[2022] C03 Food emergency

carried motion
Carried motion

Received from: ,

Motions 7 and 8 and amendment

Congress is concerned that with inflation standing at the highest it has been in 40 years and with food prices, alongside energy costs, at record levels, millions of people (including millions of children) are unable to meet their basic needs.

Congress calls on the General Council, the wider trade union movement, all political parties, religious leaders, academics, researchers, campaigners, and all the people of this country to demand that governments act now to declare a national food emergency and address the food crisis facing so many people.

Congress asserts that there is an urgent need to organise a national food emergency summit to determine how to resource and deliver a plan to ensure every citizen in the UK can access good quality, affordable, and nutritious food.

Congress last year welcomed the publication of the government-commissioned report into the national food system by Henry Dimbleby, which the prime minister promised would form the basis of a white paper providing a real opportunity to position Britain as a leader in food, health and the environment.

The government food strategy was finally published on 13 June 2022. Congress condemns the government strategy for not going far enough to address the links between food and health and for largely ignoring the recommendations made by its own lead advisor.

Congress asserts that this is not a strategy but rather a statement of intent based on a narrow-minded ideology of voluntarism and individual responsibility.

Congress is dismayed that the strategy fails to commit to recommendations including:

i. measures to enable the import of food with high animal welfare and environmental standards

ii. a 30 per cent reduction in meat and dairy consumption

iii. the introduction of a sugar and salt tax

iv. adequate public health measures

v. tackling rising food prices

vi. significant expansion of free school meals

vii. taking a stand on climate change.

Congress calls on the General Council to work with the BDA and others to press government to introduce legislation implementing the recommendations of the Dimbleby report.

Congress calls on the General Council to insist that any UK food strategy is subject to a worker-led just transition to ensure a future of good, unionised jobs including for the 175,000 workers in the meat and dairy industries.

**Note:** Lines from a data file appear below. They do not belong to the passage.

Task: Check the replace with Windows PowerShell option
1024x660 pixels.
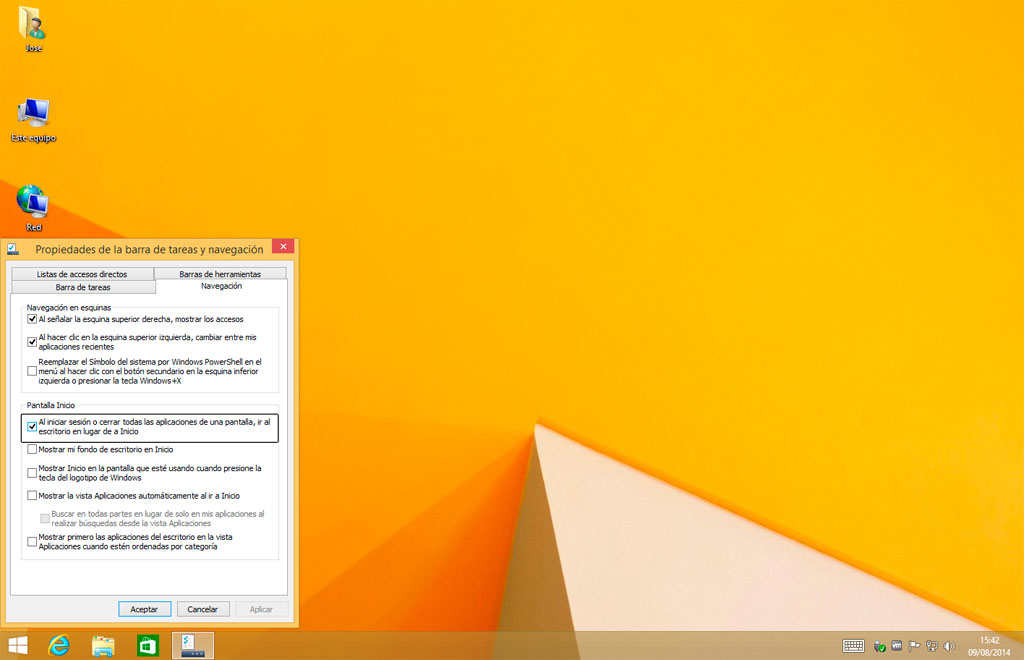Action: (x=33, y=371)
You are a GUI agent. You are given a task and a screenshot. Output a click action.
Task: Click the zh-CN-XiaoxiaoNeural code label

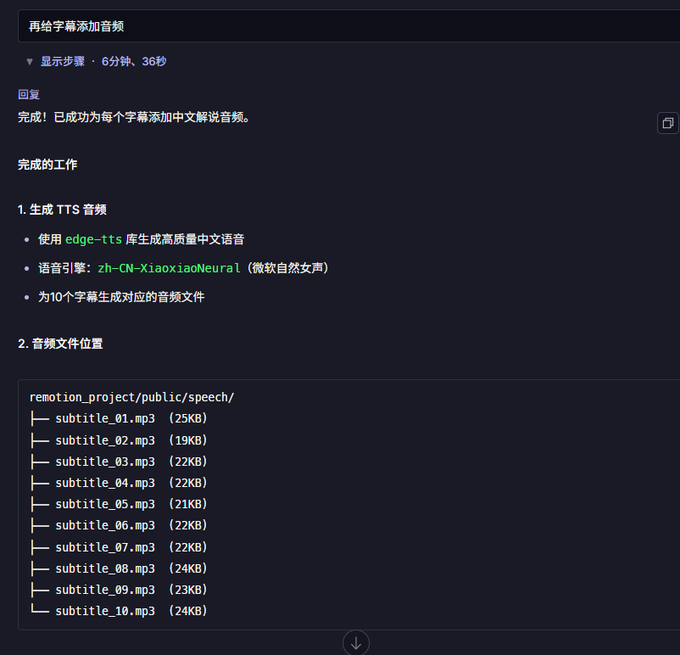pyautogui.click(x=169, y=268)
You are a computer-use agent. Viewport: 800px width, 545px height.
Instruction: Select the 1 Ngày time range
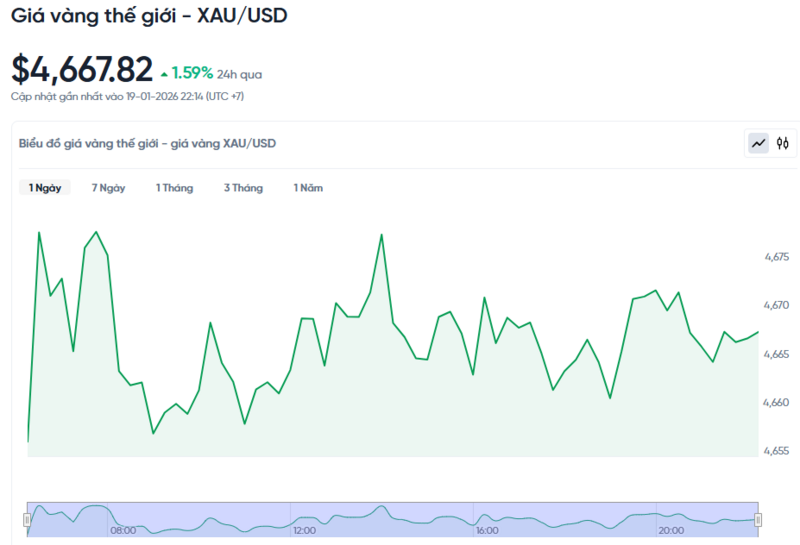pyautogui.click(x=45, y=188)
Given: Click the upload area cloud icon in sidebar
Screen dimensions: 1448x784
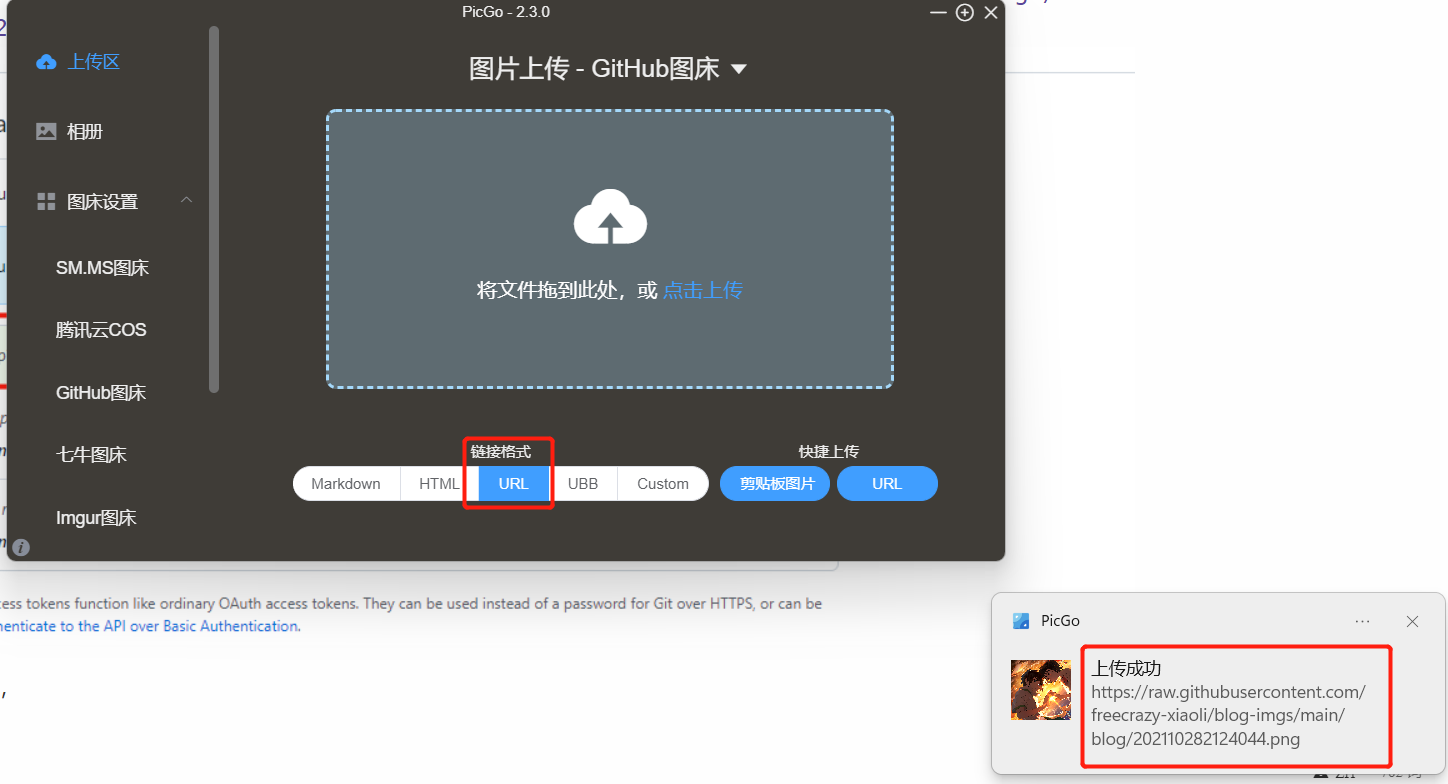Looking at the screenshot, I should pos(46,62).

Given that the extent of food insecurity is the result of an earnings and income crisis (not simply a cost-of-living crisis), Congress demands, in declaring a national food emergency, that the UK government and the devolved administrations deliver:

a. a rise in the national minimum wage to at least £15 an hour to guarantee workers a real living wage

b. an immediate and substantial increase to universal credit: restoring the £20 uplift, uprating benefits to keep pace with rising prices and bills, and removing the five-week wait

c. universal free school meals for every child throughout the year

d. a ban on zero-hour contracts to guarantee workers predictable incomes they can live on.